As stated in our beliefs, we believe the Bible is inerrant in all things necessary to our salvation. We believe God breaths life into His Story (1 Timothy 3:16). God desires our relationship be restored–our relationship with Him, with ourselves, with nature, and with others. As Nazarenes and Christians, we are pursuing holiness. The Bible is our revelation to become holy people, part of a holy community, where we are equipped, sent and empowered by the Holy Spirit to be active participants in God’s redemptive mission.

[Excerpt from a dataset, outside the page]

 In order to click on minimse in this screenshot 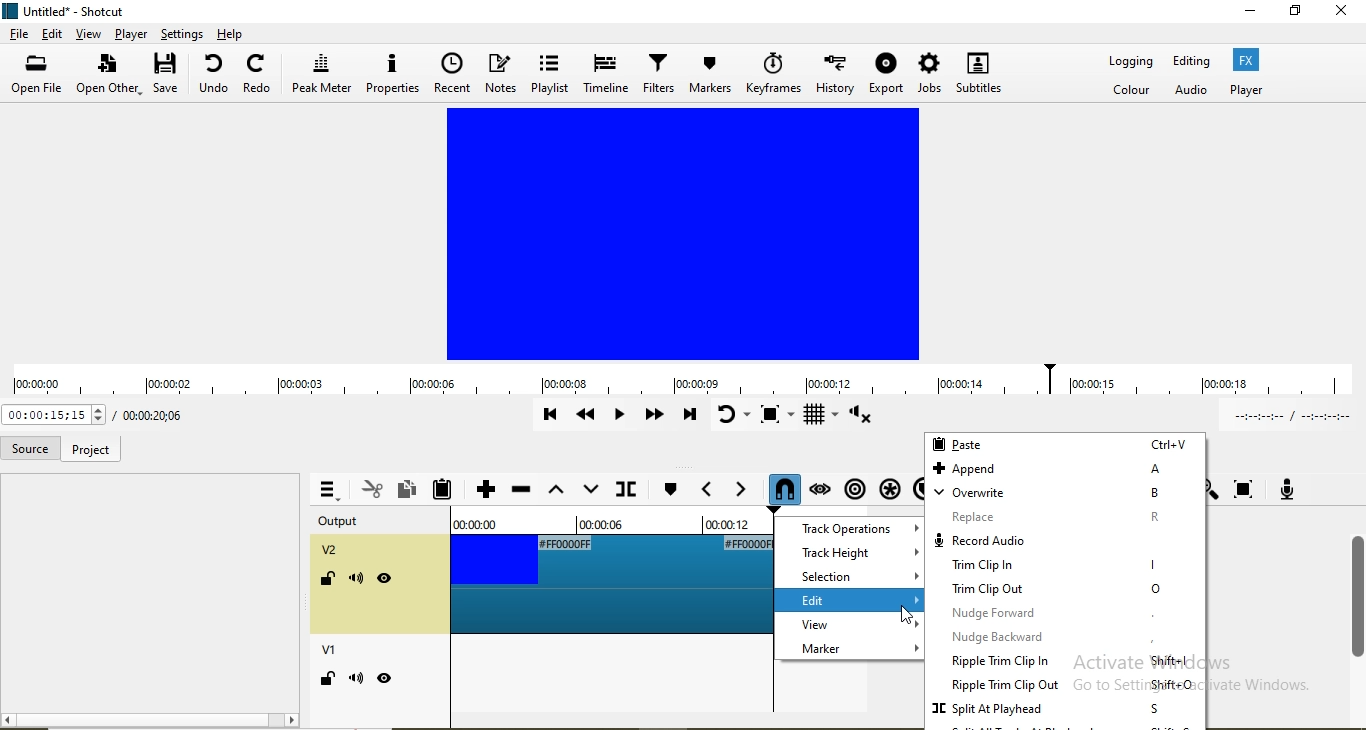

I really like what Dr. Eugenio Duarte wrote, as found here:

“It is common to refer to the writers as authors in the sense that they participated in the work of making the plan understandable to all, including themselves. This, therefore, implies that each individual writer expressed himself in the way he received the Word, using a language and style that could be understood by the recipients. “Although in some significant ways the writers lived far apart from each other, they agreed perfectly on the central message of graceful and loving salvation. That is in itself a clear substantiation of the fact that the authorship of the Bible belongs to God.

“We believe that God gives us the Scriptures for the purpose of communicating the truth about Himself (the Father, the Son and the Holy Spirit), about humans, and about the salvation that only God can give and only humans can receive and benefit from.

“We believe that the Word of God not only gives us the meaning of faith, how it works, and what it achieves, but it also clearly stipulates faith and Christian living as the purpose for which the Word was given to us. It is so because God, knowing our greatest need, made the only provision that meets that need. He wants us to know why He made the provision. He wants us to receive it and, in consequence, to grow in our knowledge of Him. He wants us to have a personal relationship with Him, grow in that relationship, and thereby fulfill the mission for which He created us and redeemed us.”

*Which sounds bad to play favorite when it comes to the Bible, but we probably all have a favorite Bible verse. Admit it. My favorite is John 16:33.